● **Stated exercise**
Arrange the material from the line containing "Click the Time column header" through the line containing "The image size is (1568, 494)." as a numbered list, leaving out blank lines.

● **Records**
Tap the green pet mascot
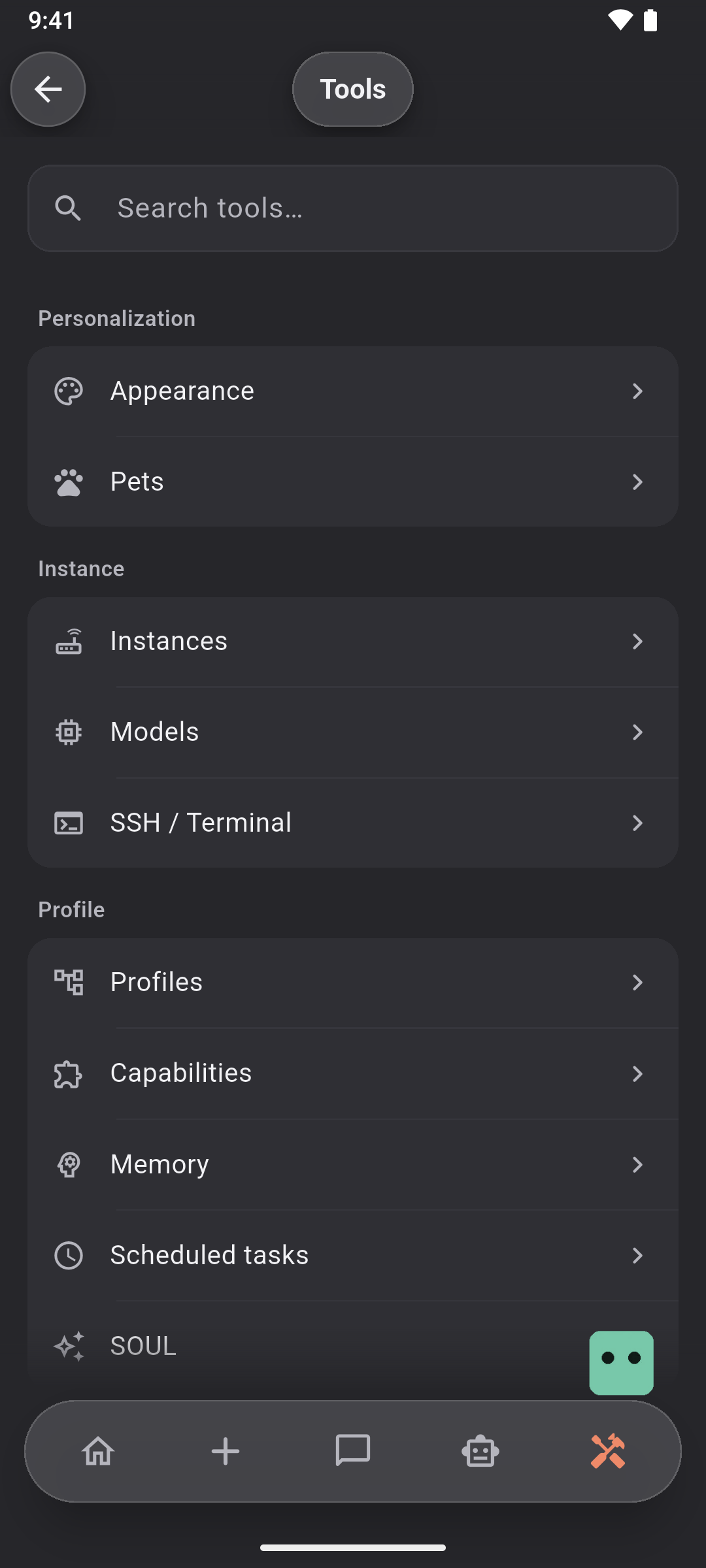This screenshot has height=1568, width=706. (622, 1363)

---

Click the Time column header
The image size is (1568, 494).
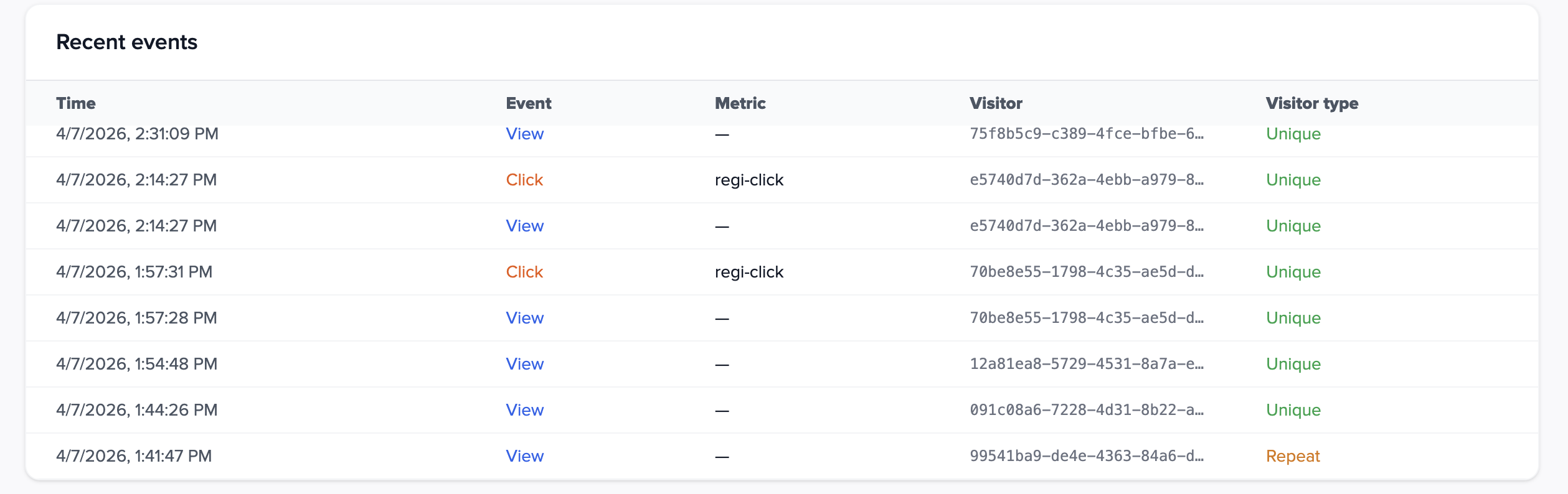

* * *

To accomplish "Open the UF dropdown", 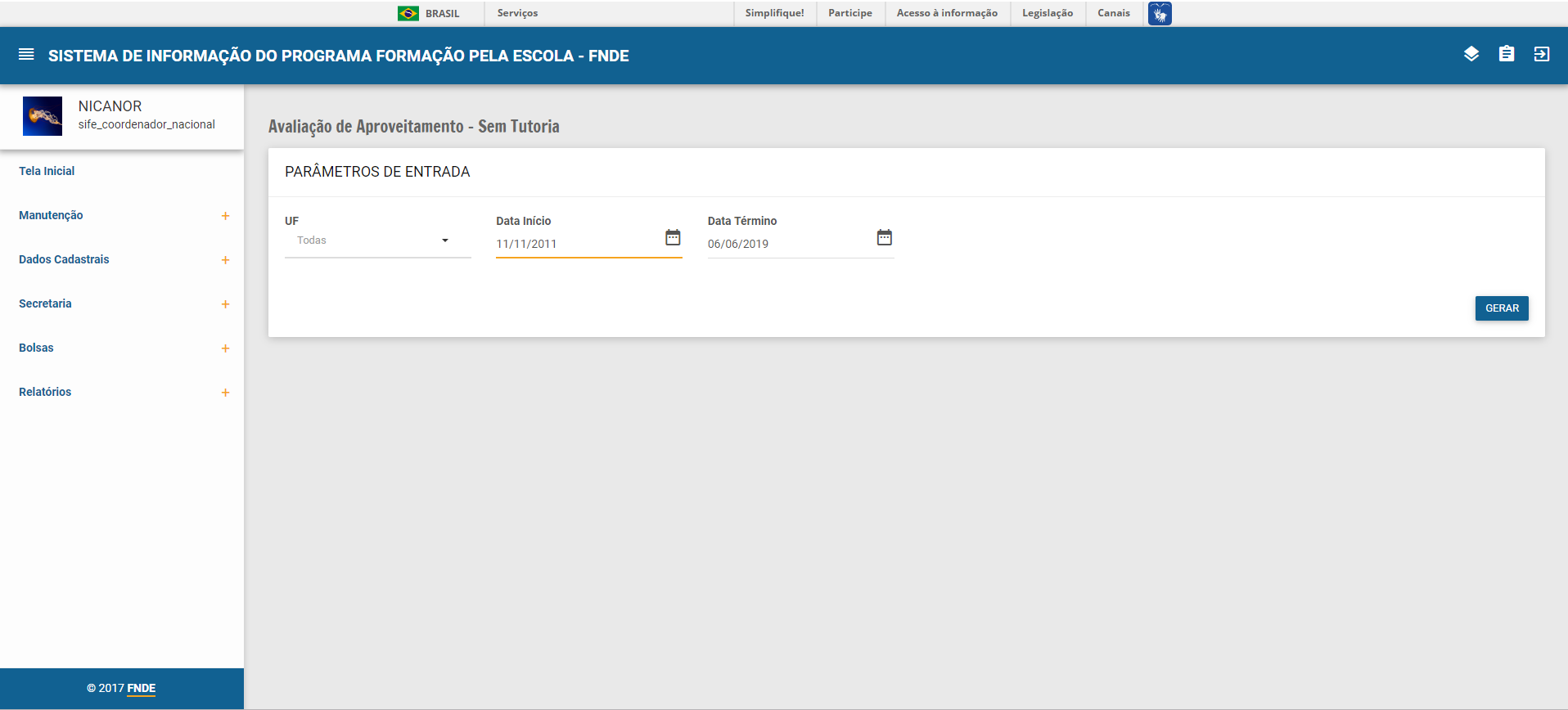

● **Written solution**
1. Click the Time column header
2. The image size is (1568, 494).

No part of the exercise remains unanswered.